OpenTok v2.14 client SDK v2.14 what's new

Last week, we released OpenTok v2.14, the latest version of our Client SDKs. We wanted to update you on some of the great new features included and how you can use them.

With the Frame Metadata API, cycleVideo and facingMode APIs and other features, there is plenty to make it even easier for you to build great live video apps on OpenTok. 

Frame Metadata API

The new Frame Metadata API provides developers with a simple way to add metadata to each frame as it is captured. The metadata is embedded with the video stream so that it arrives at the receiver at the same time. The subscriber to the stream can extract this metadata and use it to enhance the experience of the end user.

The metadata can be used for any purpose the developer deems fit. It could be used to simply carry a timestamp or some other test data. It can also be used in a more sophisticated AR application to capture the location of the camera in 3D space.

AR use case for Frame Metadata API on OpenTokAnother use is with a frame level graphics transform on a region of interest to enhance the video quality of that region. Our CTO, Badri Rajasekar, gave a presentation at last year’s Kranky Geek Event that demonstrated using this technique to perform “content-aware video encoding.” An app can detect areas where faces are in a video stream and provide more pixels to those areas compared to the other background areas. The app can add metadata to each video frame to indicate the areas that contain faces. It can then use this metadata to properly render the video in subscribing clients.

The Frame Metadata API is available in the OpenTok iOS, Android, and Windows SDKs.

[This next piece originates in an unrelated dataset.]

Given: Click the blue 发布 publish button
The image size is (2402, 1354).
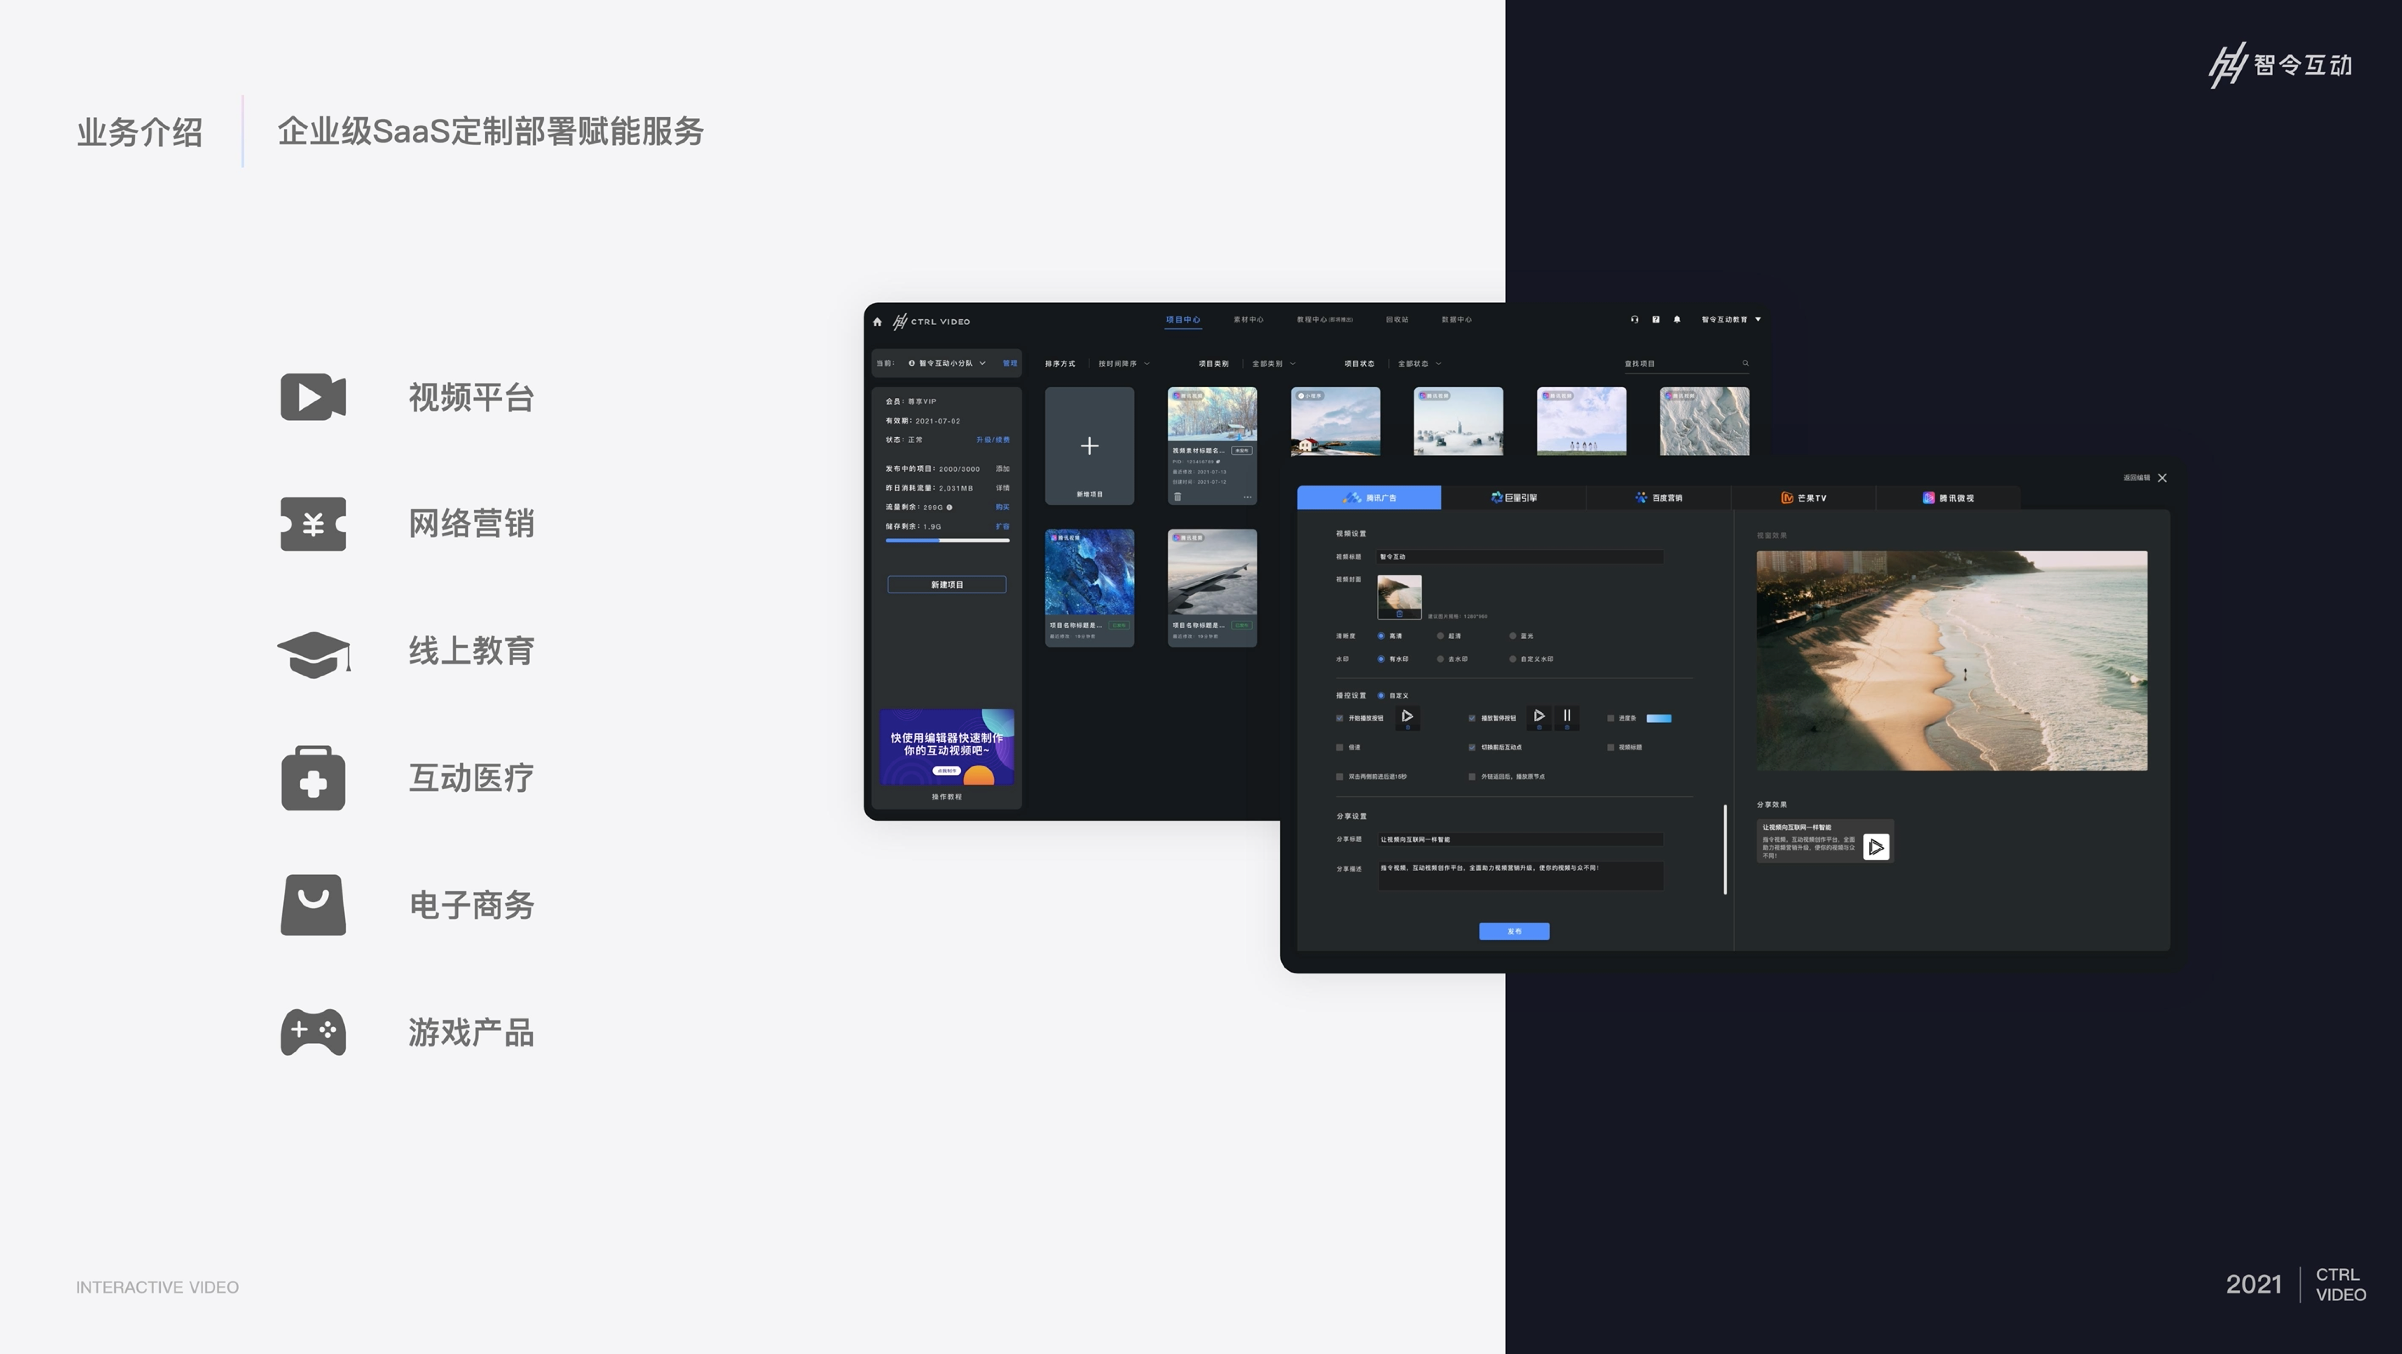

You can find sample applications using the Frame Metadata API here:

cycleVideo and facingMode APIs

Our JavaScript SDK now supports a facingMode property when you call OT.initPublisher(). This lets you specify whether you want the front (“user”) or rear (“environment”) facing camera when using OpenTok on a mobile device. We have also added a cycleVideo() method on the Publisher which allows you to switch between the front and rear facing cameras seamlessly. We believe that these changes will help our developers to build better experiences on mobile browsers (Safari on iOS as well as Chrome and Firefox on Android).

Codec not supported Event

With Safari’s lack of VP8 support and with Chrome on Android not always supporting H.264, there are times when you will not be able to see the video of the other participant. When this happens, OpenTok.js displays the “Video format not supported” message (shown above) to end users. We now also surface an Event to our developers in case they want to supply their own UI or provide more details to the end user. The videoDisabled Event in the Subscriber now has a new reason (“codecNotSupported”) to account for this.

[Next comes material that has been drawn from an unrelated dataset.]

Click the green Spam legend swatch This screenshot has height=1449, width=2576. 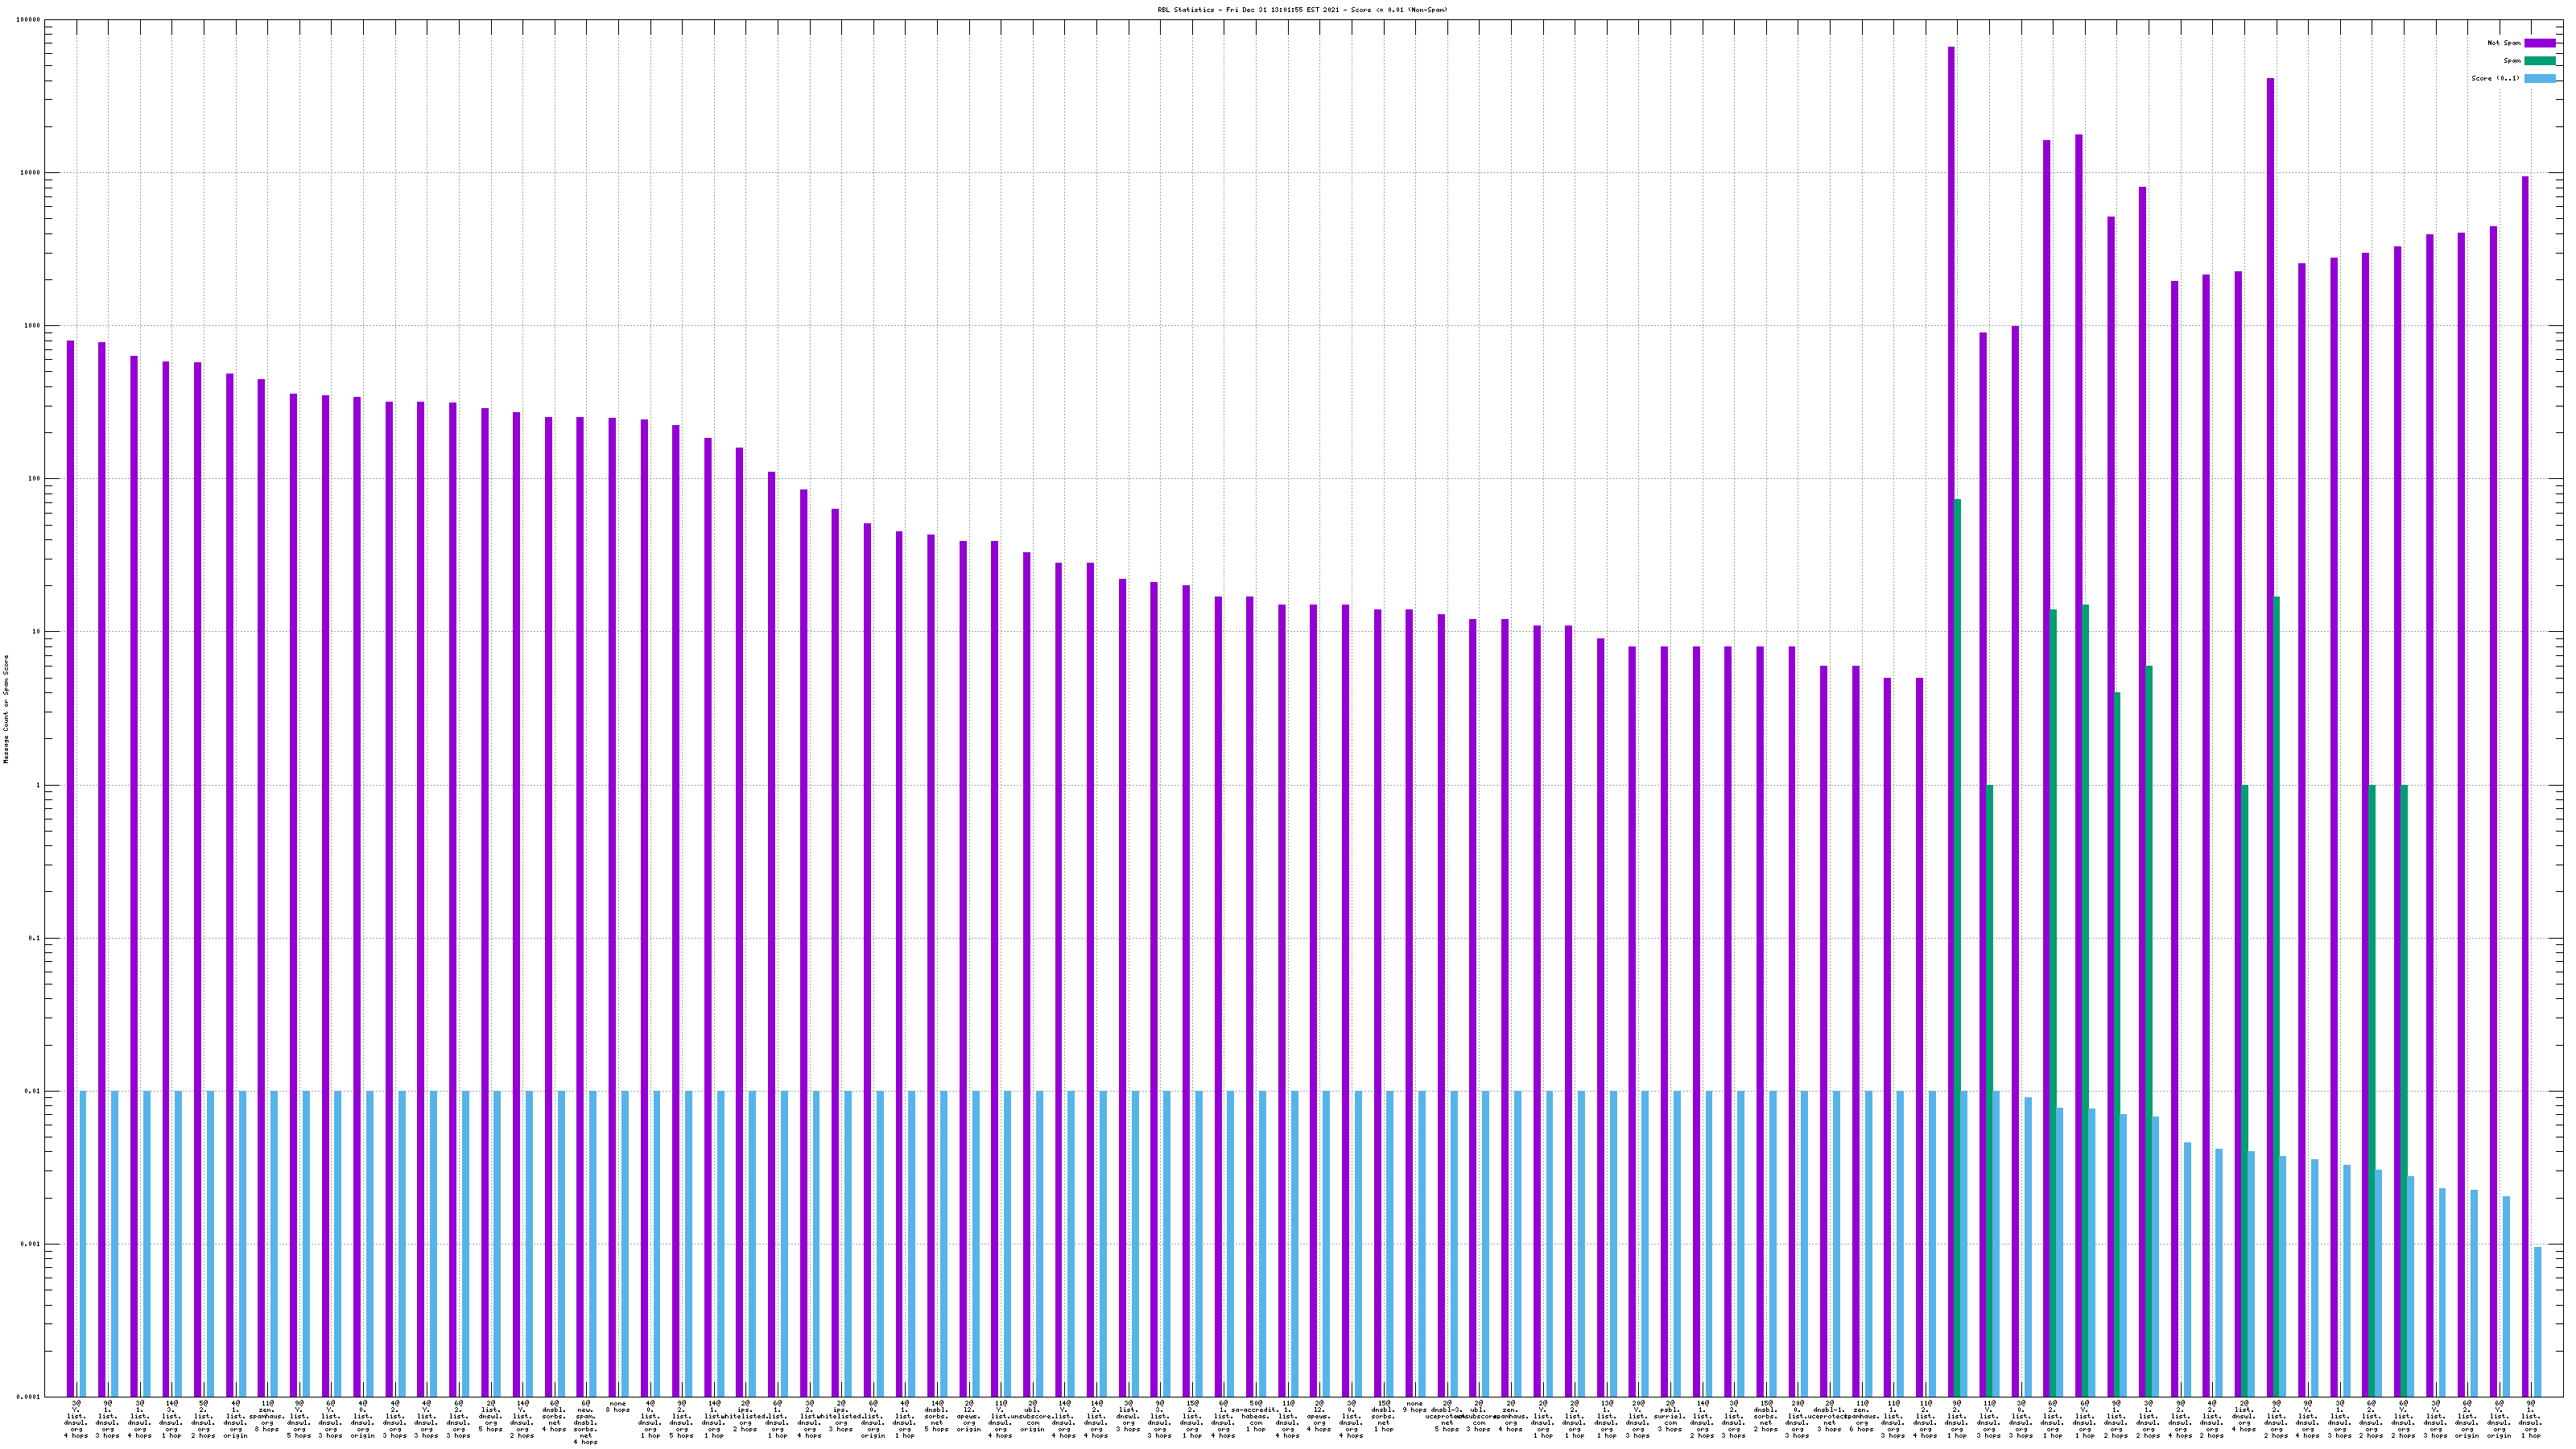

Other bug fixes and performance improvements in OpenTok v2.14

  • The OpenTok plugin for Internet Explorer now supports the setAudioVolume() and getAudioVolume() methods of the Subscriber.
  • The audioLevelUpdated Event now works in Safari on iOS without a user gesture. This is actually not something we fixed but another example of us working closely with a browser vendor, in this case Apple, to get an issue fixed and shipped in the browser.
  • We found and fixed some memory leaks in OpenTok.js that will improve performance and prevent crashes in long running sessions.
  • We did some refactoring of OpenTok.js to remove some race conditions from the code. This has resulted in a reduction in the number of errors we’re seeing!
  • We also made some changes in our native SDKs (iOS, Android, and Windows). These will result in performance improvements, including lower CPU and memory usage.